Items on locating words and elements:
+ + + + + + +

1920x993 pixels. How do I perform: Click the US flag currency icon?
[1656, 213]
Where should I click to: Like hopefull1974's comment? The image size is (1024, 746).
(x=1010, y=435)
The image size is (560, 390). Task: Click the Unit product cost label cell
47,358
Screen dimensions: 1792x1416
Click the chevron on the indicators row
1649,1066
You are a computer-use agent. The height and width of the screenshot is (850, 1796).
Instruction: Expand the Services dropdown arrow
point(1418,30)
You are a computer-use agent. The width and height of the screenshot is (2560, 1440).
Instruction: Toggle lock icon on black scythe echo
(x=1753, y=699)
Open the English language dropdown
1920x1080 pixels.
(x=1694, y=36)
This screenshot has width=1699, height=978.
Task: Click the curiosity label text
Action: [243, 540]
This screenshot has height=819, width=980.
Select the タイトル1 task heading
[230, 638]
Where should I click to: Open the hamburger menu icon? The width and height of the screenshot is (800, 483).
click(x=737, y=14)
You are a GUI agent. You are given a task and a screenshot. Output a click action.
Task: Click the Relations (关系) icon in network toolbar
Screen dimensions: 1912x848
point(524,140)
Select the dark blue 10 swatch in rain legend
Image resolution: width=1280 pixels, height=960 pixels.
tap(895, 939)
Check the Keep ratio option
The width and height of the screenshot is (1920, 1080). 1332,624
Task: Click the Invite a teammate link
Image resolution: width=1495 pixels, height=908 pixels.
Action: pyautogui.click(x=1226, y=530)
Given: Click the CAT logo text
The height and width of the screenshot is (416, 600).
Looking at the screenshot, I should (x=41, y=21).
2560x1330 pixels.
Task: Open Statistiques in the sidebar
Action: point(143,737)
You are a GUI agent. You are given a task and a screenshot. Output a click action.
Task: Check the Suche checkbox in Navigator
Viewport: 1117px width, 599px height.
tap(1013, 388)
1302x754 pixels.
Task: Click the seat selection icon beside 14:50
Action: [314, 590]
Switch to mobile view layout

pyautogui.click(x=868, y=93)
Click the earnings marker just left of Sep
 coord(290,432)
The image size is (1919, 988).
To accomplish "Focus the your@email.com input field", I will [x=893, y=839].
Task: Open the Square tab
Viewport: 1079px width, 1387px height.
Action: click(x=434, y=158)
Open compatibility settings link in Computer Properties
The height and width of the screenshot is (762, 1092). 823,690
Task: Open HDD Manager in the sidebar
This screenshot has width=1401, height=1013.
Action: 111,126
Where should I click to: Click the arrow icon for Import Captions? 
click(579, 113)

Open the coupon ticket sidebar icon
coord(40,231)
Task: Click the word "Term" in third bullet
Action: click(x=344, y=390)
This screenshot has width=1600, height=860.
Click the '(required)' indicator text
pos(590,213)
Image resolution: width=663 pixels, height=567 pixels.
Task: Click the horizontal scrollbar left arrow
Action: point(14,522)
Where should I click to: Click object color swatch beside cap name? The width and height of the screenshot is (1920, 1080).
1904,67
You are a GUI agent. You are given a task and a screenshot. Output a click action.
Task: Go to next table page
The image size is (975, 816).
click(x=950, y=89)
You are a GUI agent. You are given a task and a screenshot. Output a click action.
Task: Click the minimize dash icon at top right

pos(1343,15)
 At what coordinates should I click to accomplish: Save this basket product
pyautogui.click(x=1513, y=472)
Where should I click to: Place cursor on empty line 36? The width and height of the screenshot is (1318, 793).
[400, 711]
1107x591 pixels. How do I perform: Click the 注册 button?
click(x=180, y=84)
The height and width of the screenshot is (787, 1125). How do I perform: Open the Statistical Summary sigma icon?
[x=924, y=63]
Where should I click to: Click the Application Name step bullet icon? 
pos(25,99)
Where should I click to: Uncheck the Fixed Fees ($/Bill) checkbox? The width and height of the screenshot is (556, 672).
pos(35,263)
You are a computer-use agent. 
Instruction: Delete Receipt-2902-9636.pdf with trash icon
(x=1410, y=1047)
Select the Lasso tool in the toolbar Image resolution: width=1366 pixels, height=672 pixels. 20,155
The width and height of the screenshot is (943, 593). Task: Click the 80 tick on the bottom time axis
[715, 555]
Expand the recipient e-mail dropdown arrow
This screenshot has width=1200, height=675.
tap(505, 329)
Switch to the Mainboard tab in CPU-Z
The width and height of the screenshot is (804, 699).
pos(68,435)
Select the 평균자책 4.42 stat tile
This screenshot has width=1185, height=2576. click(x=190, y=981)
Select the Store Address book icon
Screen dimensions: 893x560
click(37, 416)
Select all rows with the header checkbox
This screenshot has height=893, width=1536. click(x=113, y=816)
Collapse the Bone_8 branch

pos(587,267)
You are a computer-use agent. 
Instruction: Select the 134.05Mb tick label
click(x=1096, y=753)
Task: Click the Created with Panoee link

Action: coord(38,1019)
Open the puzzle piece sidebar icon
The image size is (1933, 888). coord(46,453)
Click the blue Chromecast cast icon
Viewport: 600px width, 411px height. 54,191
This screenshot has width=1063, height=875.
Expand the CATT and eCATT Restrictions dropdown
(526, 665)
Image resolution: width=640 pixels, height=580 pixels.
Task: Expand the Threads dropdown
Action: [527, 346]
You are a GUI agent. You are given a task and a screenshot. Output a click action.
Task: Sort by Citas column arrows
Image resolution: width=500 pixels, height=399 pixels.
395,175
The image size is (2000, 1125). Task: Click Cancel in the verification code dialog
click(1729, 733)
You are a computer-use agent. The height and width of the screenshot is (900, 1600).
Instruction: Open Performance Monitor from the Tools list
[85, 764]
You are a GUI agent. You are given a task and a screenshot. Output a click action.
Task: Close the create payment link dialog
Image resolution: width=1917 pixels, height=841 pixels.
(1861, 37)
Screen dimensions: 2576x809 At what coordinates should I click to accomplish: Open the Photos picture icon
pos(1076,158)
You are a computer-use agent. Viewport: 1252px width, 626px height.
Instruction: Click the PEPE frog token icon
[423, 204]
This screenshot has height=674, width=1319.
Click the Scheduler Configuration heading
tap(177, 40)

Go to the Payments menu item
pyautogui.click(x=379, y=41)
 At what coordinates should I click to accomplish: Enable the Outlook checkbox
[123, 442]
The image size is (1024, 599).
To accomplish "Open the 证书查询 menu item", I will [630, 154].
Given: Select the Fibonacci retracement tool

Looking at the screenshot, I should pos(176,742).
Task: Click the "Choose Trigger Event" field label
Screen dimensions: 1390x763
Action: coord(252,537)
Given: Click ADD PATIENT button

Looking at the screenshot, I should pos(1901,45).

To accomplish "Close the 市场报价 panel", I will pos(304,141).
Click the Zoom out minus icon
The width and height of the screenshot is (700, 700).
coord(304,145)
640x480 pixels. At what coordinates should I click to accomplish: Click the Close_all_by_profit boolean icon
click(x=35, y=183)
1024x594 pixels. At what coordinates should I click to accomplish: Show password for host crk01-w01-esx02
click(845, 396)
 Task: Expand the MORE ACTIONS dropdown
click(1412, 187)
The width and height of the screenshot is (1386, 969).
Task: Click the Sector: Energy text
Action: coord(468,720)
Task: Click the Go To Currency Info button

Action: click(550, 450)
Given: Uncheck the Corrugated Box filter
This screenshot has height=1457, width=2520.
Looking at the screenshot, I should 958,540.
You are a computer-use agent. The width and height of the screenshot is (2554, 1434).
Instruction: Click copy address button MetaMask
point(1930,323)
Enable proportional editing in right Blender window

+ + + + + + +

_Given request_. Please locate each line of the items above that contains the string "heading", and copy those lines.

_Answer in full_.
Select the タイトル1 task heading
Click the Scheduler Configuration heading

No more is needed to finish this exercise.